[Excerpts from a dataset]
==============================

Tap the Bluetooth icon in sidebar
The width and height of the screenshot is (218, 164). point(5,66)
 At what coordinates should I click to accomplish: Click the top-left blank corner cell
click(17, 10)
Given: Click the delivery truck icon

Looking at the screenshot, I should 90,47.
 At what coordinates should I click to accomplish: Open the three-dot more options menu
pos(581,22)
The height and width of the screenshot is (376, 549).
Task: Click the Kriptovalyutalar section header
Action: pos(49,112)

==============================

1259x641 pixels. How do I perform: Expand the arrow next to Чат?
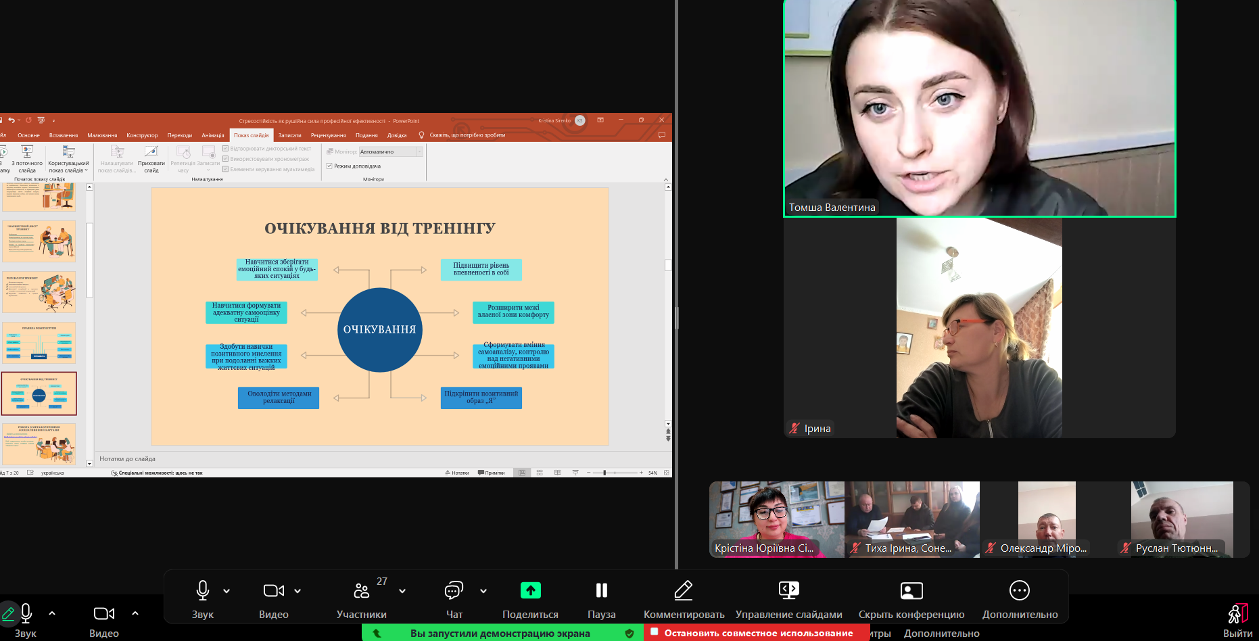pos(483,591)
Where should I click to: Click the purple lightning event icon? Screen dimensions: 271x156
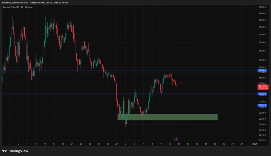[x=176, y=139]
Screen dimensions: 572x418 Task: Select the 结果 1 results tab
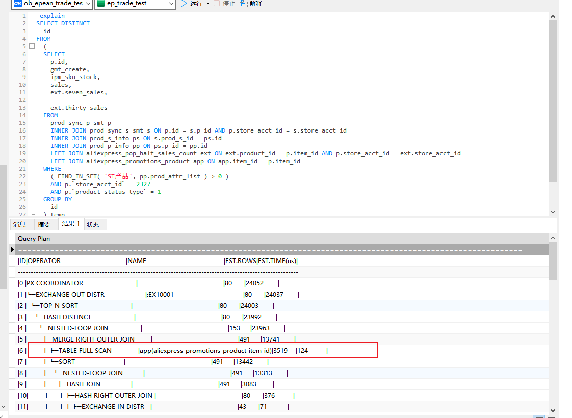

==============================

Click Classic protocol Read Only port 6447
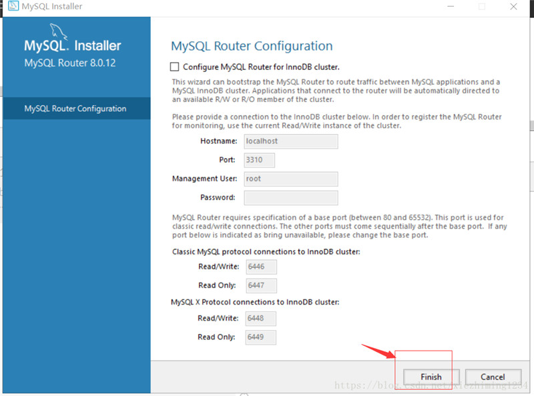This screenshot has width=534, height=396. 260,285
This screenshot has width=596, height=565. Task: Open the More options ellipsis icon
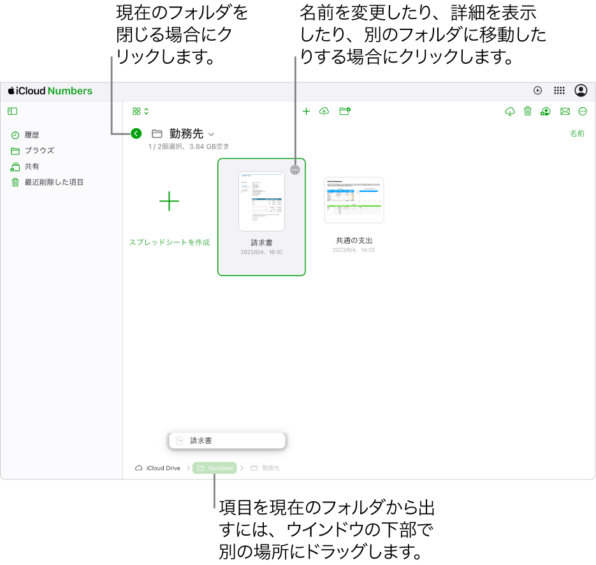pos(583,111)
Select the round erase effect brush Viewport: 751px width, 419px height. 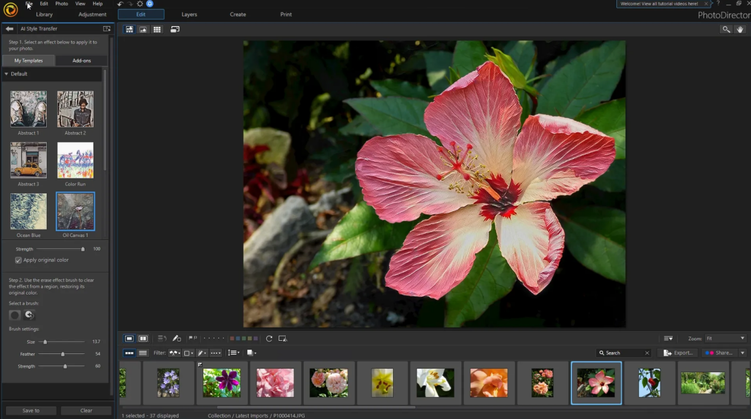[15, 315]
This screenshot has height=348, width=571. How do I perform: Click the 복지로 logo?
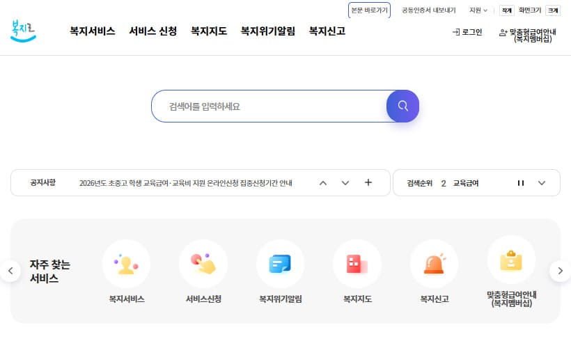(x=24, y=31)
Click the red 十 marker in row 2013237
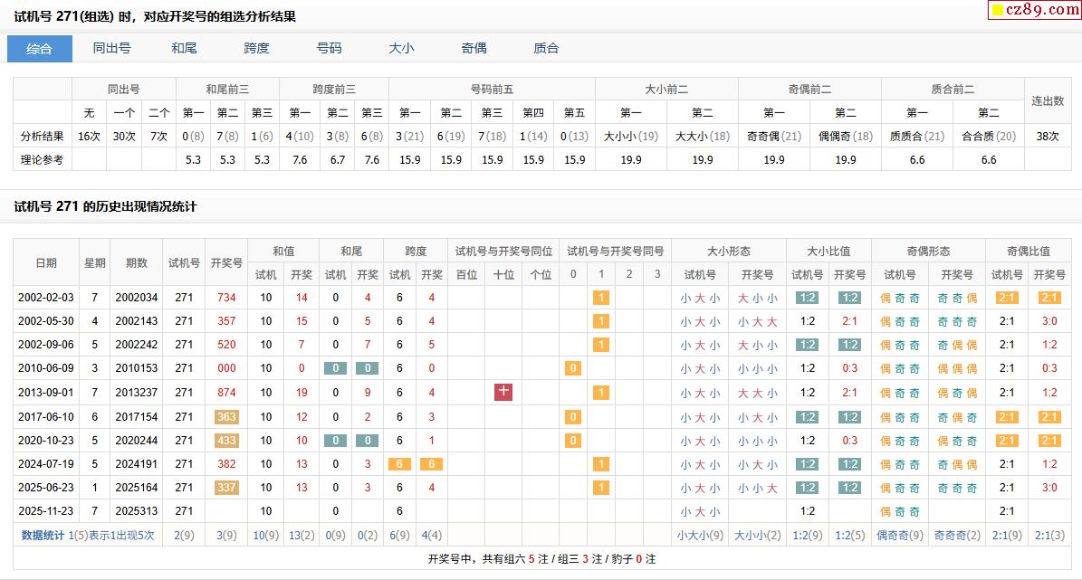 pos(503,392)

==============================

- **PROBLEM**: When copying from the data above, print only the lines from the line containing "Where should I" to the line containing "Screen dimensions: 572x418", exactly, and leave the pictures out.

- **WRITTEN SOLUTION**:
Where should I click to: Click the purple lightning event icon? Screen dimensions: 271x156
[x=176, y=139]
Screen dimensions: 572x418 Task: Select the 结果 1 results tab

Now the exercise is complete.